Orkney and Shetland Act 1669
- Parliament of Scotland
- Long title: Act for Annexation of Orkney and Zetland to the Crown.
- Citation: 1669 c. 19 [12mo ed: c. 13]

Dates
- Royal assent: 27 December 1669

= Orkney and Shetland Act 1669 =

Scottish act of Parliament

The Orkney and Shetland Act 1669 (c. 19) was an act of Parliament passed by the Parliament of Scotland to establish Orkney and Shetland's status as Crown Dependencies following a legal dispute with William Douglas, 9th Earl of Morton, who held the estates of Orkney and Shetland.

Titled "Act for Annexation of Orknay and Zetland to the Crown", the legislation was passed on 27 December 1669 (17 December old style) and was the last law passed by the Parliament before its adjournment six days later.
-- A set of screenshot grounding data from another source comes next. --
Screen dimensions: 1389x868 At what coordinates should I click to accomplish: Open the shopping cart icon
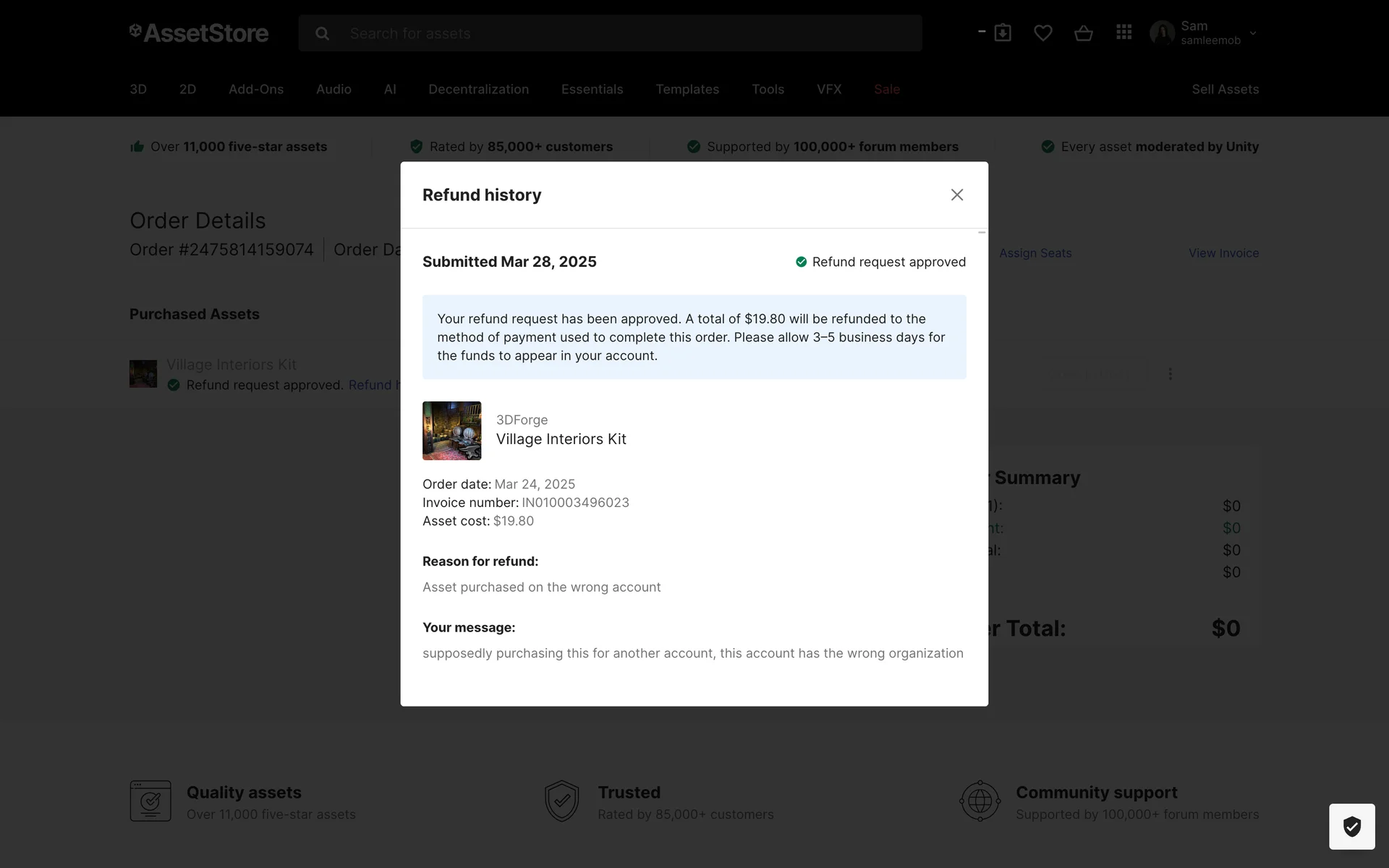point(1083,33)
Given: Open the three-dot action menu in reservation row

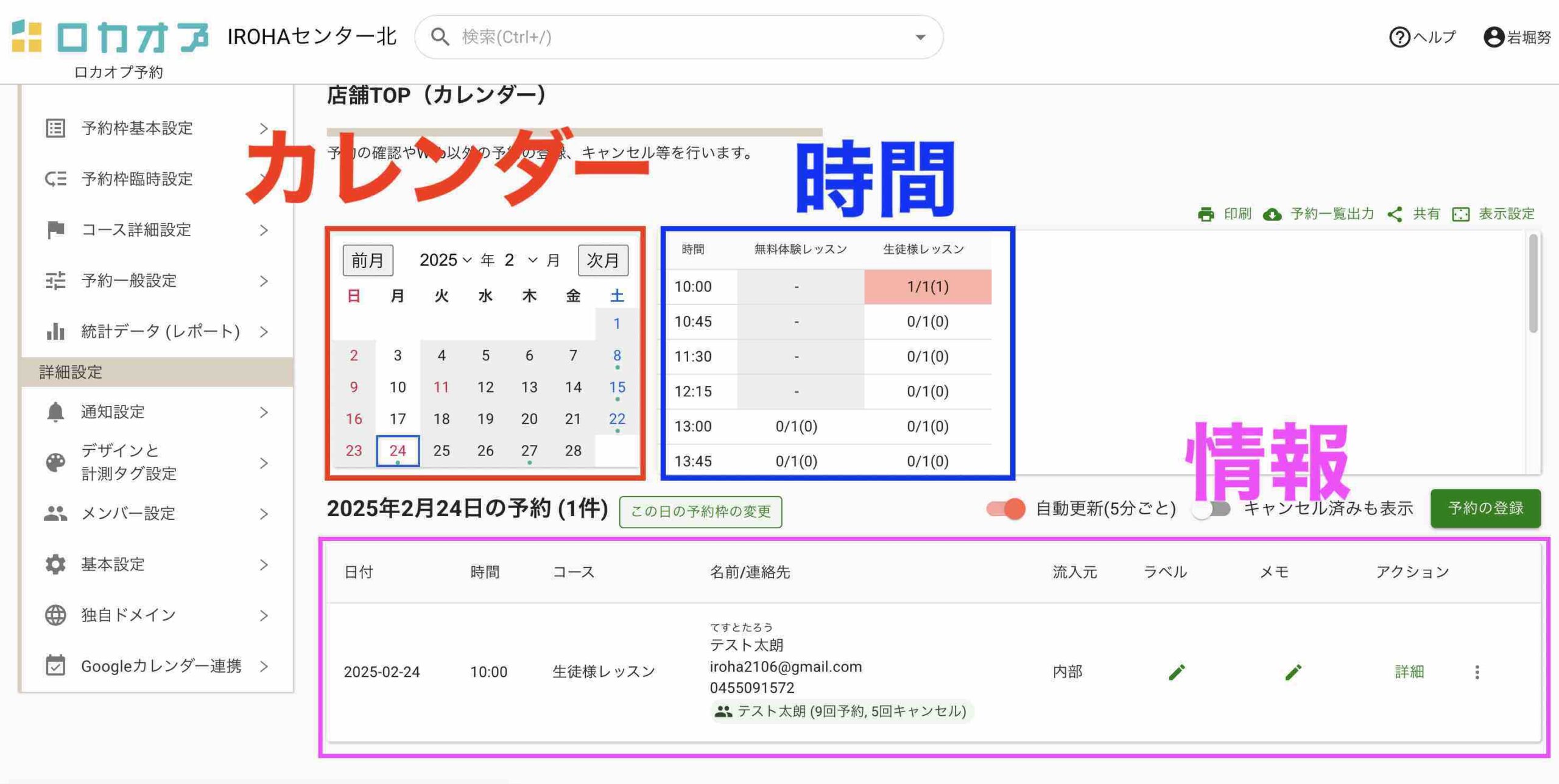Looking at the screenshot, I should [1477, 672].
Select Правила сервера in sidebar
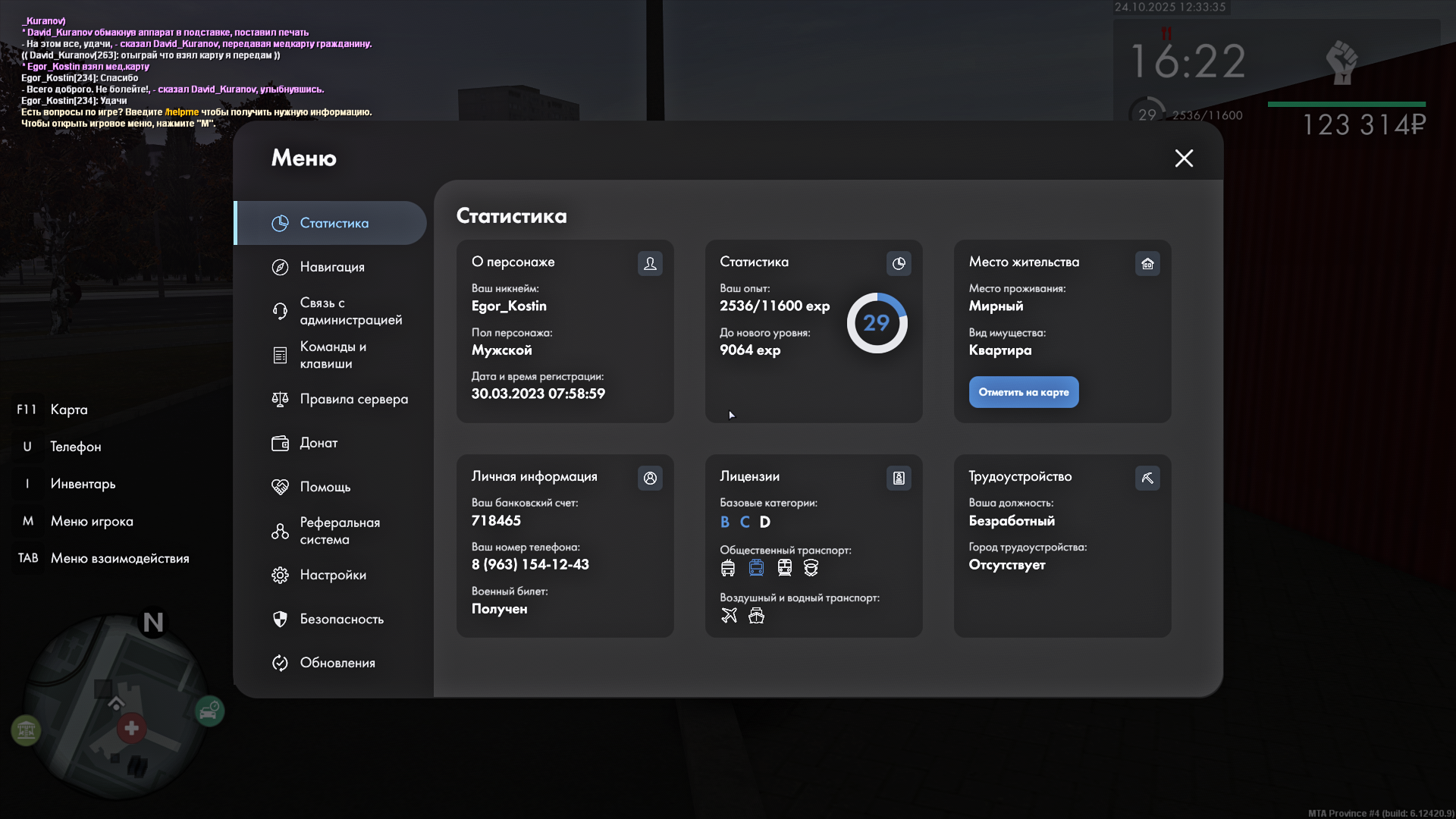 pos(353,399)
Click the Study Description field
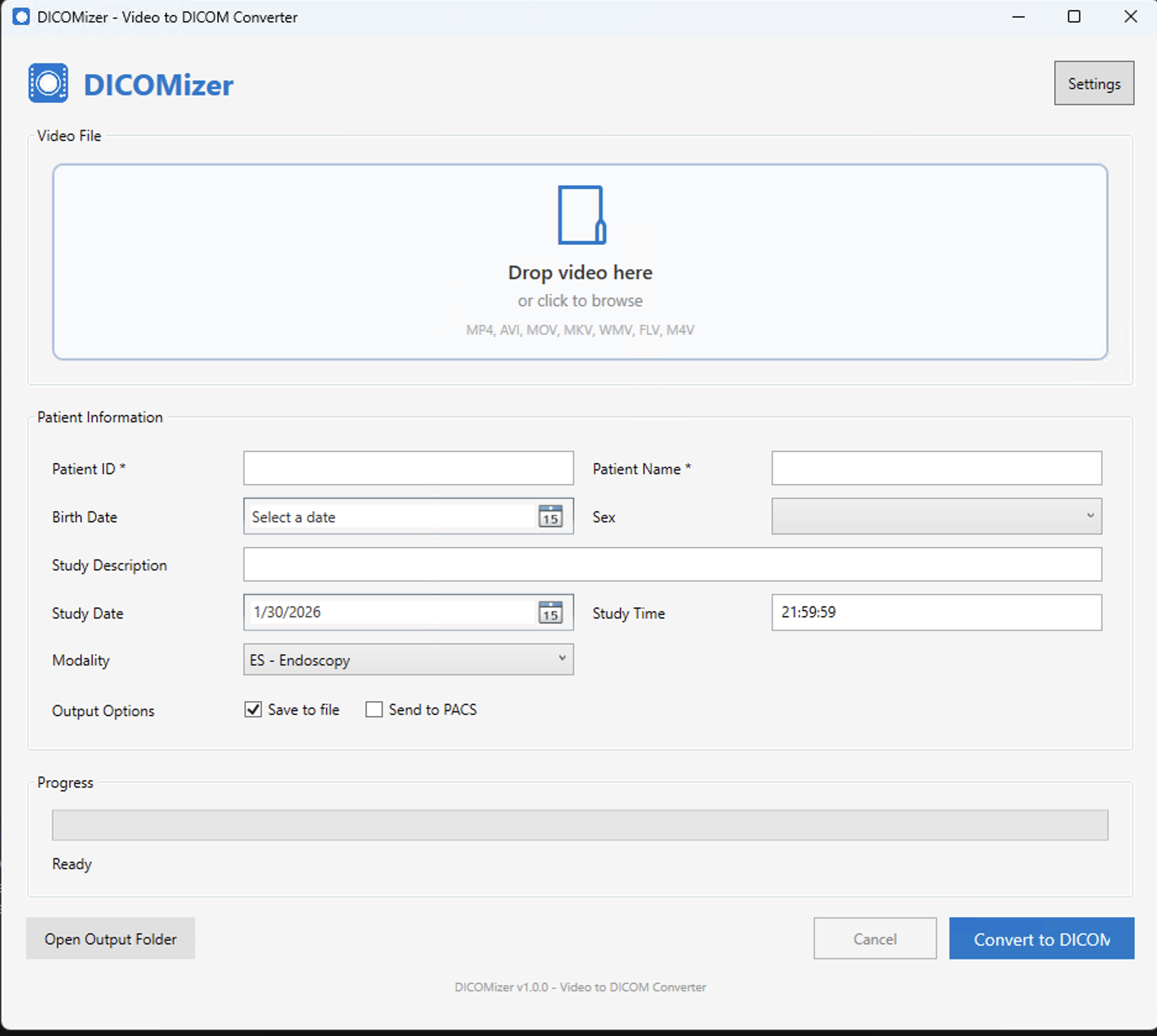The image size is (1157, 1036). (x=672, y=564)
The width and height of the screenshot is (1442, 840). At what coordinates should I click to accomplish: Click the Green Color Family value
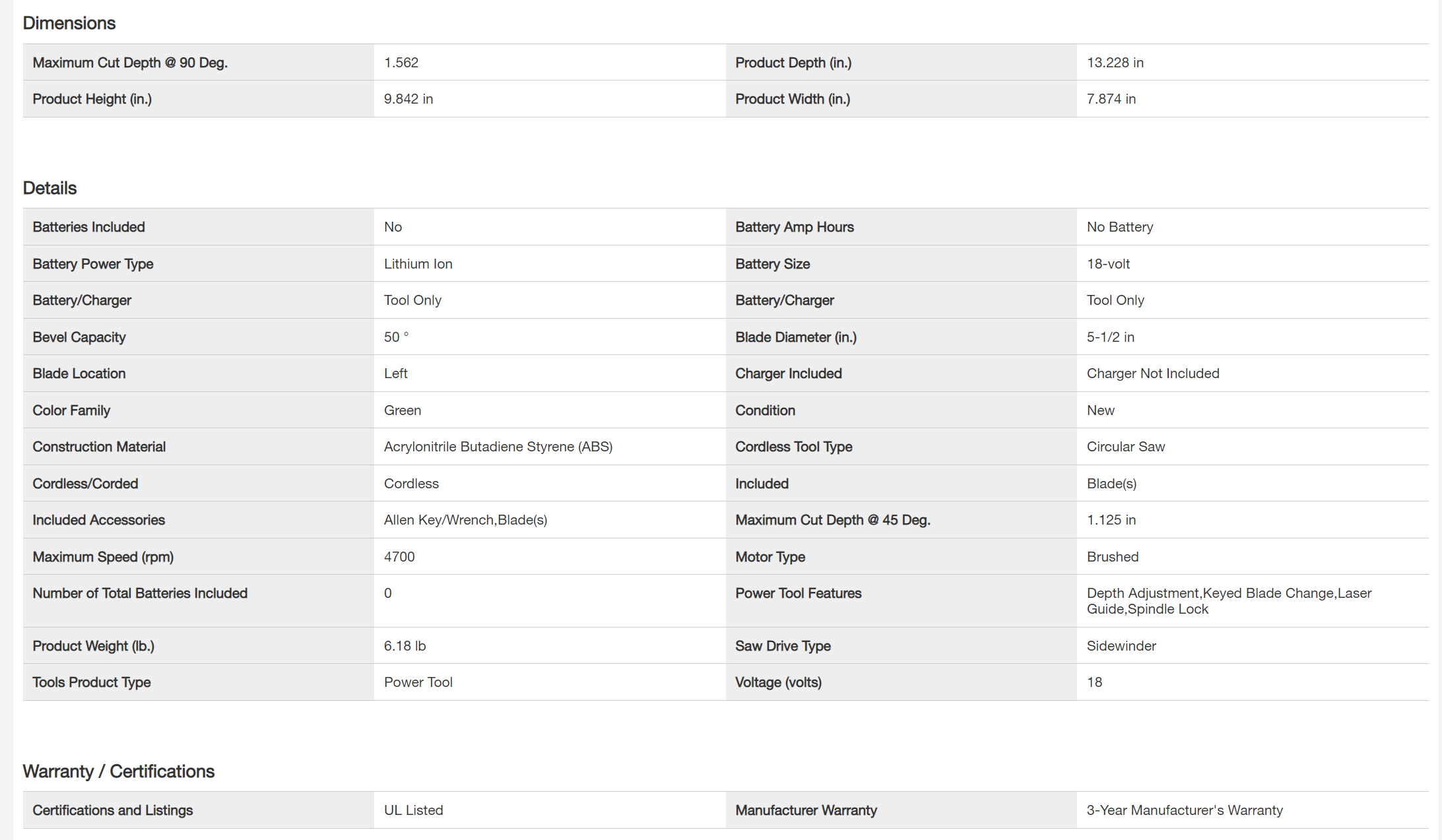[x=402, y=410]
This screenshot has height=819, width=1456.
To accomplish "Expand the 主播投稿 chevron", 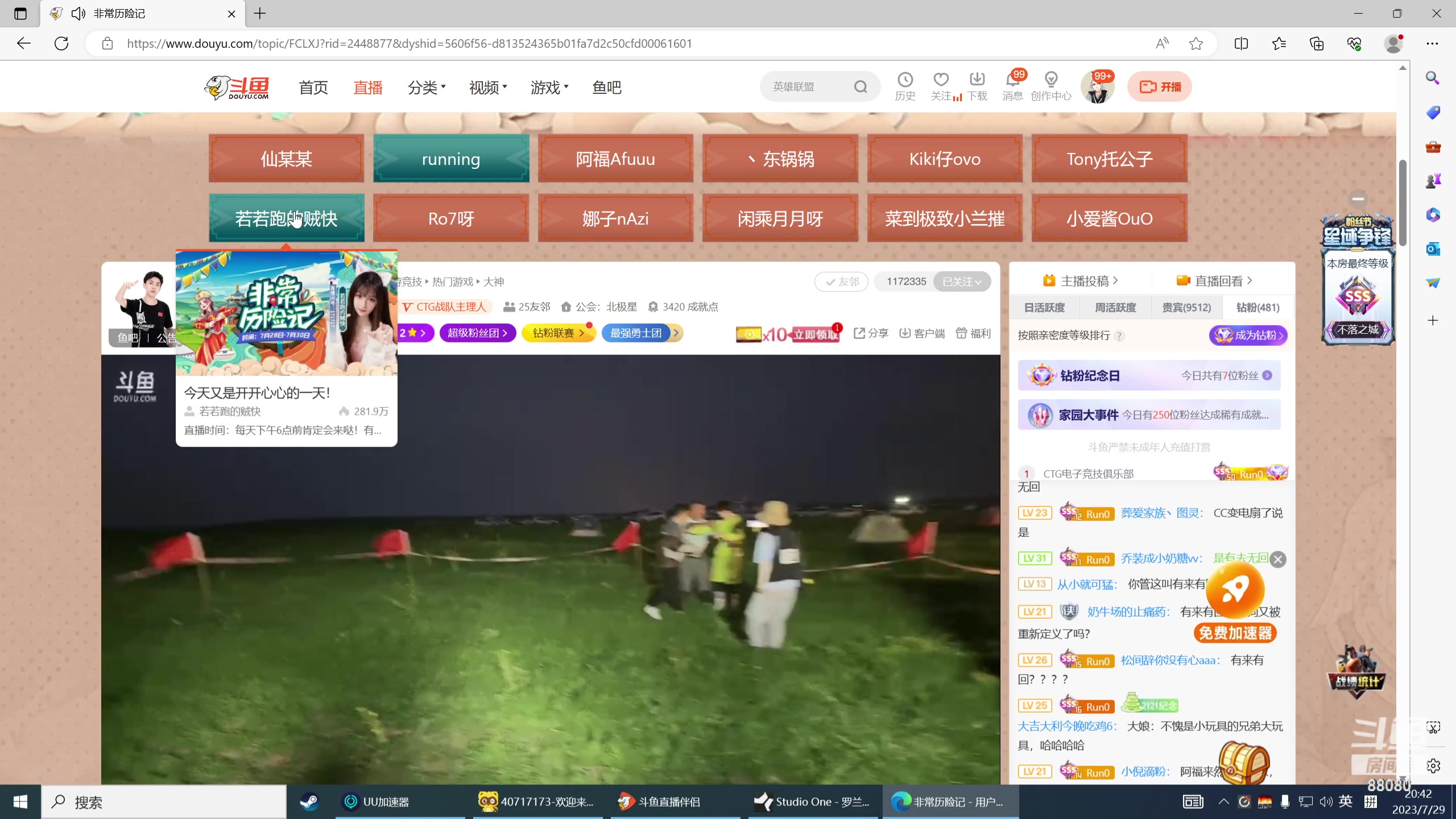I will click(1116, 280).
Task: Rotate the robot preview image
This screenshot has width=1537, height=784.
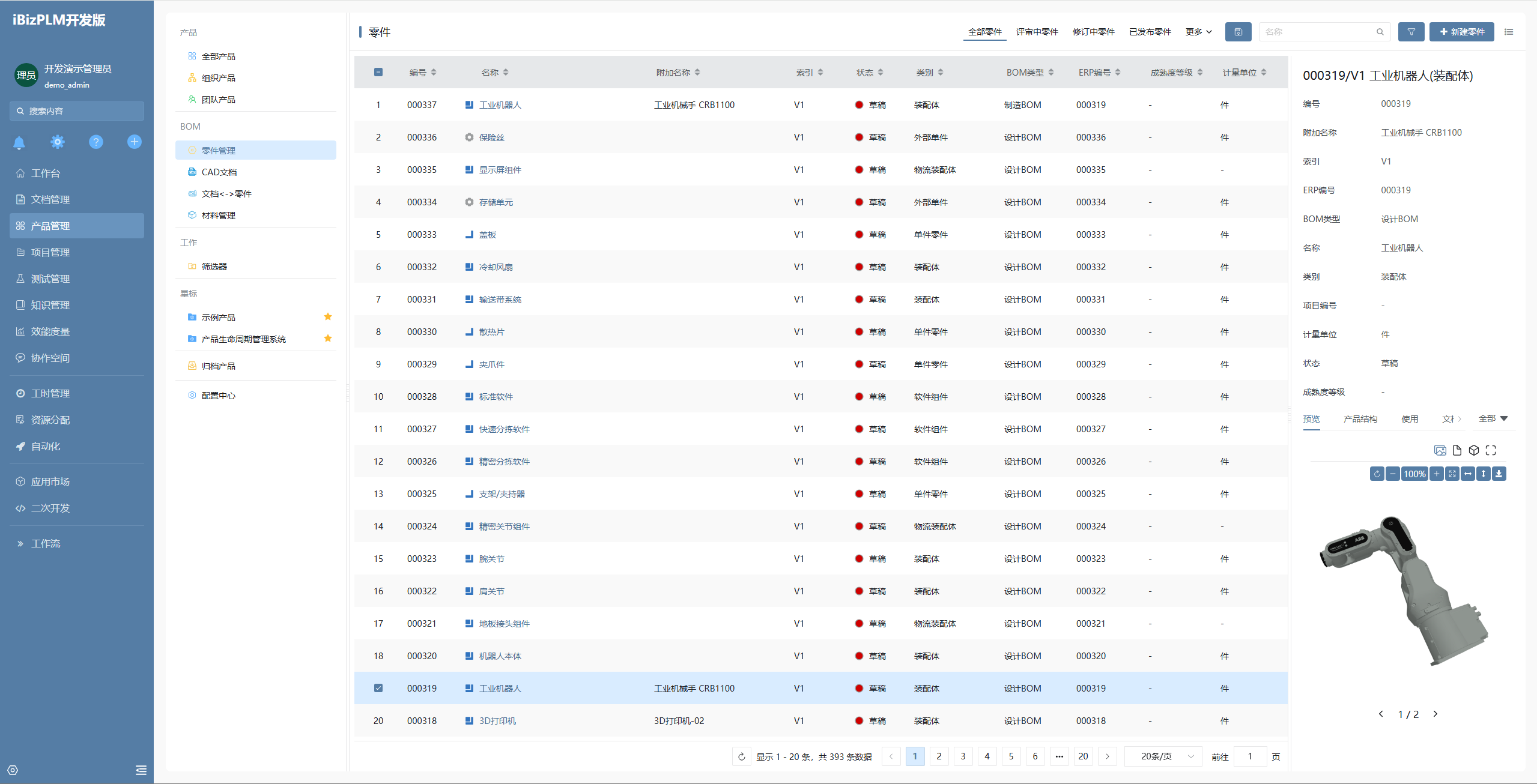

The act made Orkney and Shetland exempt from any "dissolution of His Majesty's lands". In 1742 a further act of Parliament, the Orkney and Shetland Act 1741 (15 Geo. 2. c. 4 Pr.), returned the estates to a later Earl of Morton, James Douglas, 14th Earl of Morton, despite the original act of Parliament specifically stating that any such change was to be "considered null, void and of no effect".

The 1669 act specifically removed Orkney and Shetland from the jurisdiction of the Scottish Parliament and places it firmly in the care of the Crown, restoring the situation as it was 200 years prior at the time of the pawning of the islands by King Christian I of Denmark/Norway to Scotland's James III.